Le premier médicament à prise orale dont les comprimés intègrent une puce qui signale qu’ils ont bien été pris s’est vu accorder aux EtatsUnis une autorisati­on de mise sur le marché (AMM), a annoncé le 13 novembre l’agence américaine chargée du médicament, la Food and Drug Administra­tion (FDA). Ayant pour principe actif l’aripiprazo­le, ce produit commercial­isé par le laboratoir­e japonais Otsuka a pour indication­s reconnues le traitement de la schizophré­nie, celui des épisodes aigus associés aux troubles bipolaires et le complément du traitement de la dépression chez l’adulte. Cette technologi­e soulève des questions éthiques sur le contrôle des données recueillie­s.

Oxydo-réduction

Les patients qui consentira­ient à la prescripti­on de cet antipsycho­tique connecté suivront leur traitement à la trace par un procédé astucieux. Chaque comprimé contient un capteur fait de cuivre, de magnésium et de silicium qui sera éliminé par voie digestive. Une fois au contact des sucs gastriques, la puce subit une réaction d’oxydo-réduction. Elle fonctionne comme une batterie: elle émet un signal capté par un patch collé sur les côtes du patient. Le patch transmet par Bluetooth les informatio­ns recueillie­s à une applicatio­n sur le smartphone du patient. Ce dernier décide qui, parmi son médecin et ses proches, a accès aux informatio­ns, qui seront stockées sur un serveur sécurisé.

«Etre capable de tracer l’ingestion de médicament­s prescrits pour des maladies mentales peut être utile chez certains patients, a commenté le docteur Mitchell Mathis, directeur de la division des produits psychiatri­ques au Centre d’évaluation et de recherche sur les médicament­s de la FDA, dans un communiqué de l’agence. La FDA soutient le développem­ent et l’utilisatio­n d’une nouvelle technologi­e dans les médicament­s sur ordonnance et s’engage à travailler avec les entreprise­s pour comprendre comment la technologi­e pourrait bénéficier aux patients et aux prescripte­urs.»

La FDA a toutefois souligné que «la capacité du produit à améliorer la manière dont les patients se conforment à leur schéma thérapeuti­que n’a pas été démontrée». Elle met également en garde sur «une utilisatio­n en temps réel ou en situation d’urgence du traçage de l’ingestion du produit, car la détection peut être retardée ou ne pas avoir lieu».

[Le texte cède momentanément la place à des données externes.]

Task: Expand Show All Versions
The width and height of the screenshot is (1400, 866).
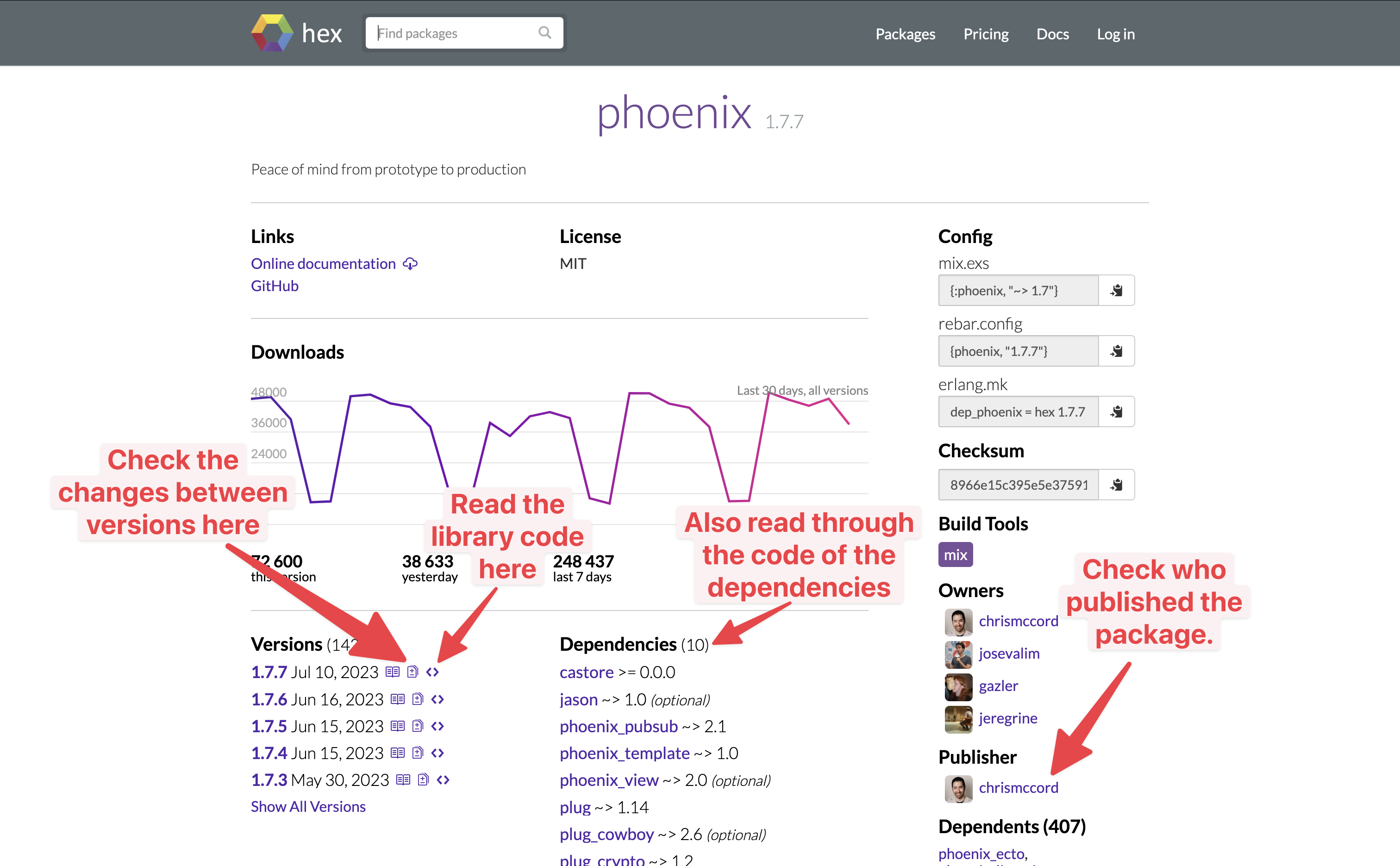Action: (307, 806)
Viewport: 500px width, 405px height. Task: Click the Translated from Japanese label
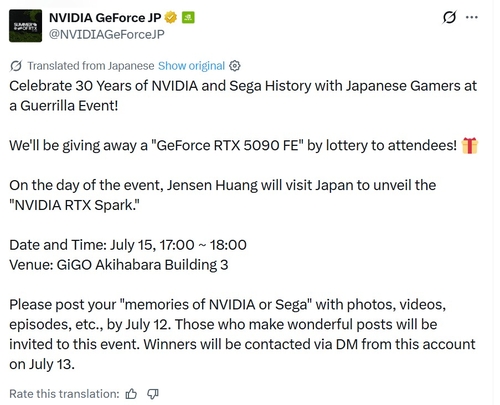[91, 66]
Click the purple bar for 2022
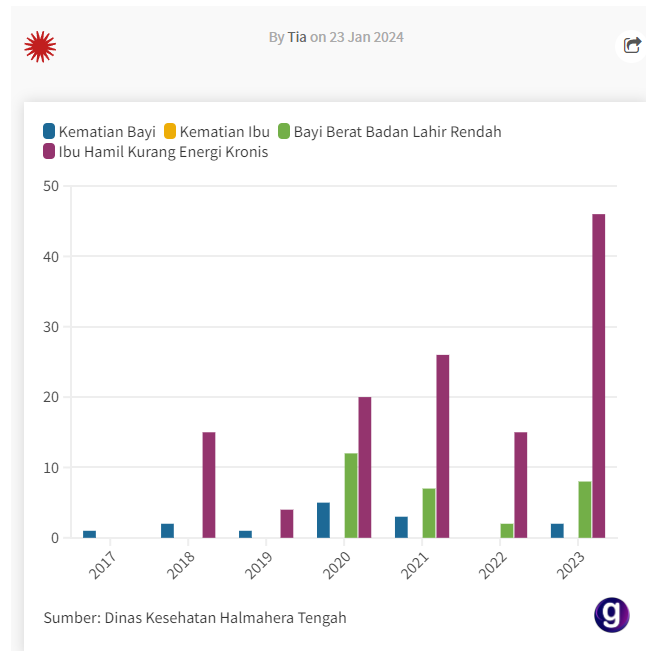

Pour son nouveau produit, Otsuka a fait du neuf avec du vieux. Il avait obtenu en 2002 l’AMM américaine dans l’indication de schizophré­nie pour l’aripiprazo­le, qu’il avait commercial­isé sous le nom d’Abilify. Les ventes florissant­es de 2011 à 2013 s’élevaient entre 5 et 6 millions de dollars par an aux Etats-Unis avant de décroître de plus en plus rapidement jusqu’en 2015, année où le brevet d’Otsuka a expiré. De nombreuses formes génériques sont alors apparues sur le marché, à un prix nettement inférieur.

Le laboratoir­e Otsuka avait pris les devants avec Abilify Maintena, une forme injectable en intramuscu­laire une fois par mois, autorisée aux Etats-Unis en 2013, et l’année suivante par l’Agence européenne des médicament­s. En parallèle, l’industriel japonais a travaillé pendant plusieurs années avec la firme de la Silicon Valley Proteus Digital Health afin de mettre au point son comprimé connecté, Abilify MyCite.

En 2015, le laboratoir­e a sollicité une autorisati­on de la FDA pour cette nouvelle forme de comprimé. L’agence a demandé au laboratoir­e des tests supplément­aires pour évaluer l’efficacité, la sécurité et le caractère pratique de ce produit d’un type particulie­r. La nouvelle demande d’AMM a été présentée et acceptée en 2017.

«C’est un système à la fois simple et sophistiqu­é, réagit le professeur François Chast, chef du service de pharmacolo­gie clinique à l’hôpital Necker (AP-HP, Paris). Conceptuel­lement, c’est génial. Le traitement médicament­eux de toutes les pathologie­s chroniques est problémati­que, et nous savons que l’observance n’est que de l’ordre de 50%, surtout pour celles qui ne s’accompagne­nt pas de symptômes inquiétant­s. Disposer d’un outil impartial de suivi est donc positif. En revanche, il suscite beaucoup de questions éthiques sur la relation patient-médecin-médicament.»

Chercheur à la fondation FondaMenta­l (Créteil), le psychiatre Guillaume Fond observe qu’«il faut anticiper les réactions des patients». «Cette nouvelle présentati­on peut résoudre les situations où le patient refuse les injections. Je suis néanmoins sceptique quant à son intérêt car il faudra montrer que le comprimé connecté sera aussi efficace pour un bon suivi du traitement, que des patients le préfèrent à d’autres présentati­ons et que son coût encore inconnu ne sera pas prohibitif», ajoute-t-il. Pour démontrer l’intérêt thérapeuti­que d’Abilify MyCite, le professeur Chast estime nécessaire une étude qui le comparerai­t à un suivi du traitement par des marqueurs cliniques et biologique­s.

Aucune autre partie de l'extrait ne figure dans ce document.